__WHAT IS REQUIRED__:
Reproduce verbatim the lines from the one containing "Close the tunnel" through the one containing "point(771,653)", including both of those lines, and omit the pictures from your answer.

__DATA TO PROCESS__:
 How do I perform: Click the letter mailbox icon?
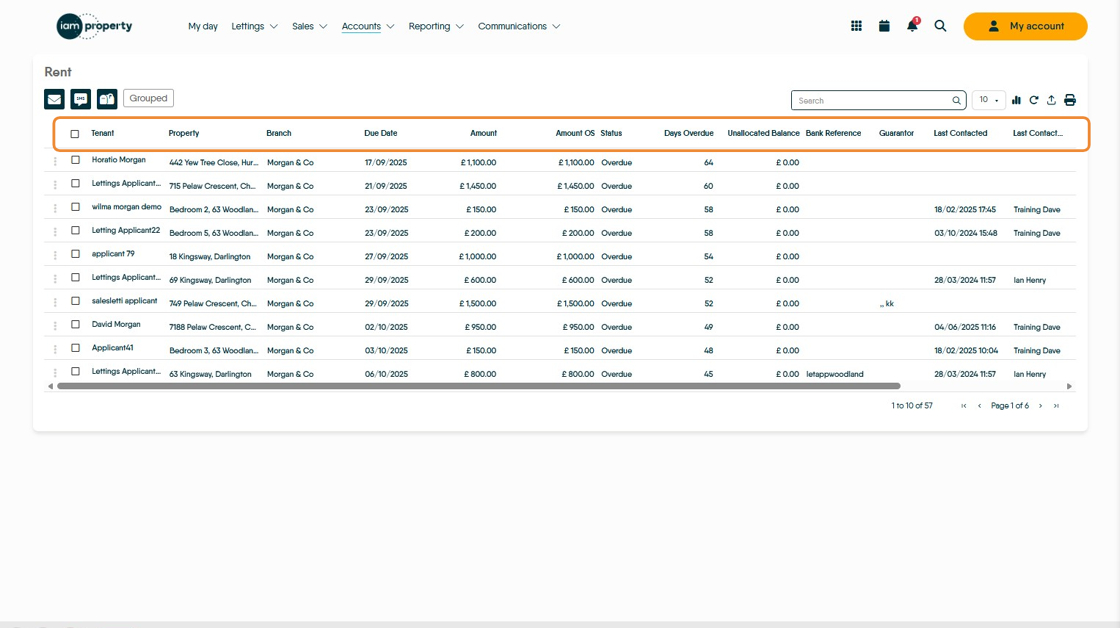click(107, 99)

* * *

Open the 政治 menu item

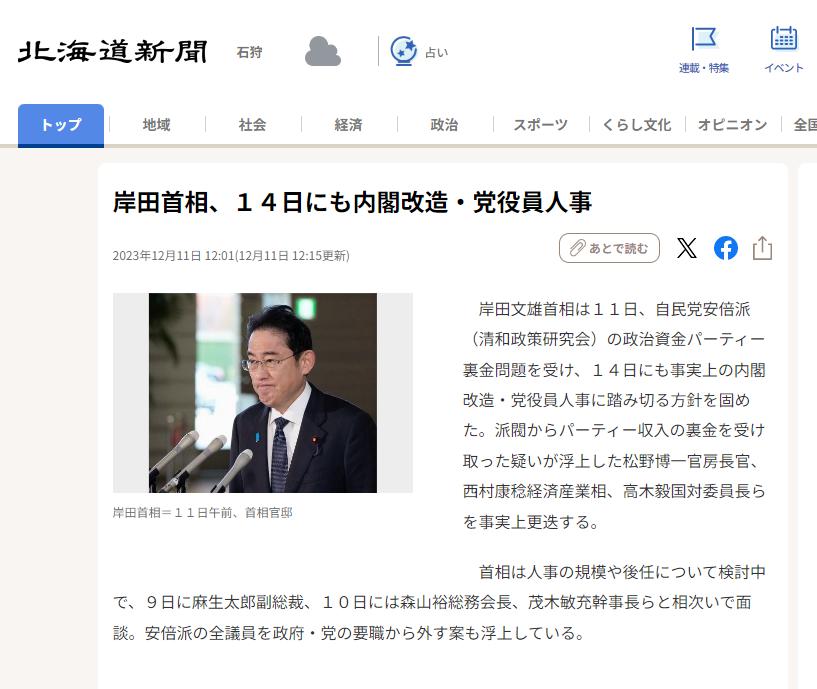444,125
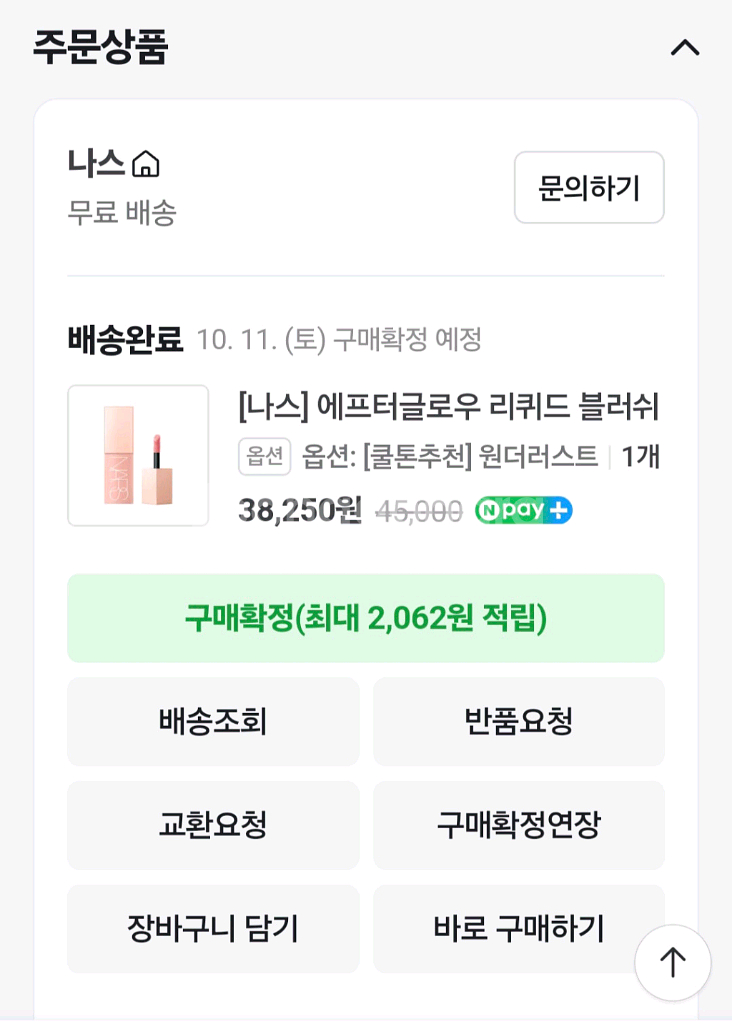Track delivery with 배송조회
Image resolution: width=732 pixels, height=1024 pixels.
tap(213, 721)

==

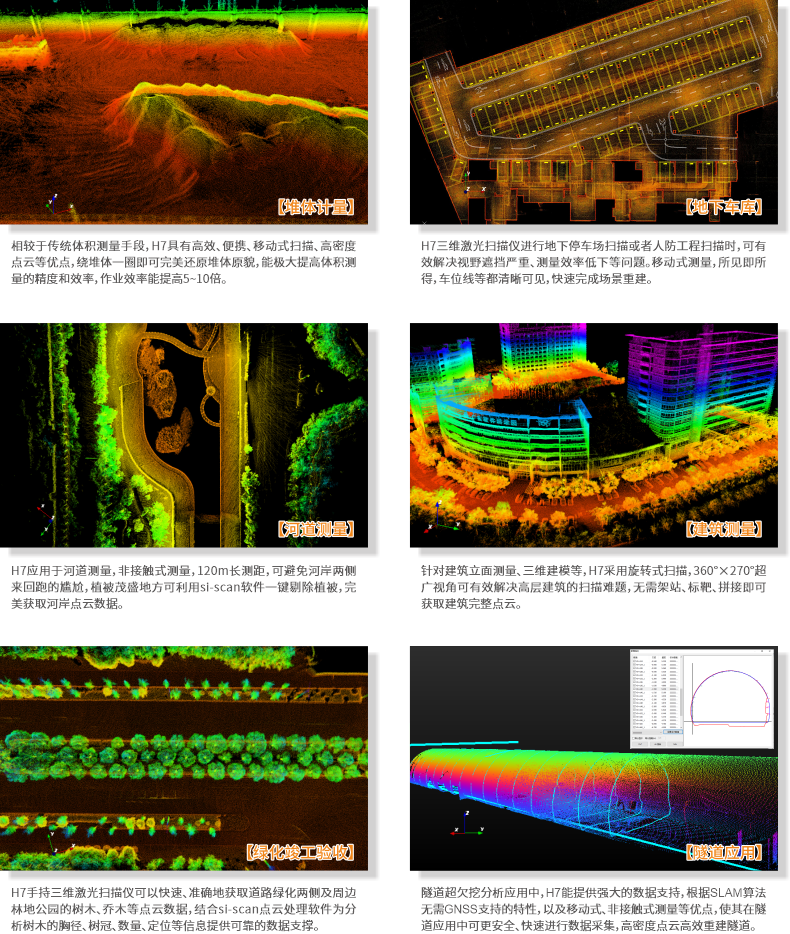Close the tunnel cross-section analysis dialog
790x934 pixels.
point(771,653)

__SOLUTION TO THIS EXERCISE__:
Close the tunnel cross-section analysis dialog
790x934 pixels.
point(771,653)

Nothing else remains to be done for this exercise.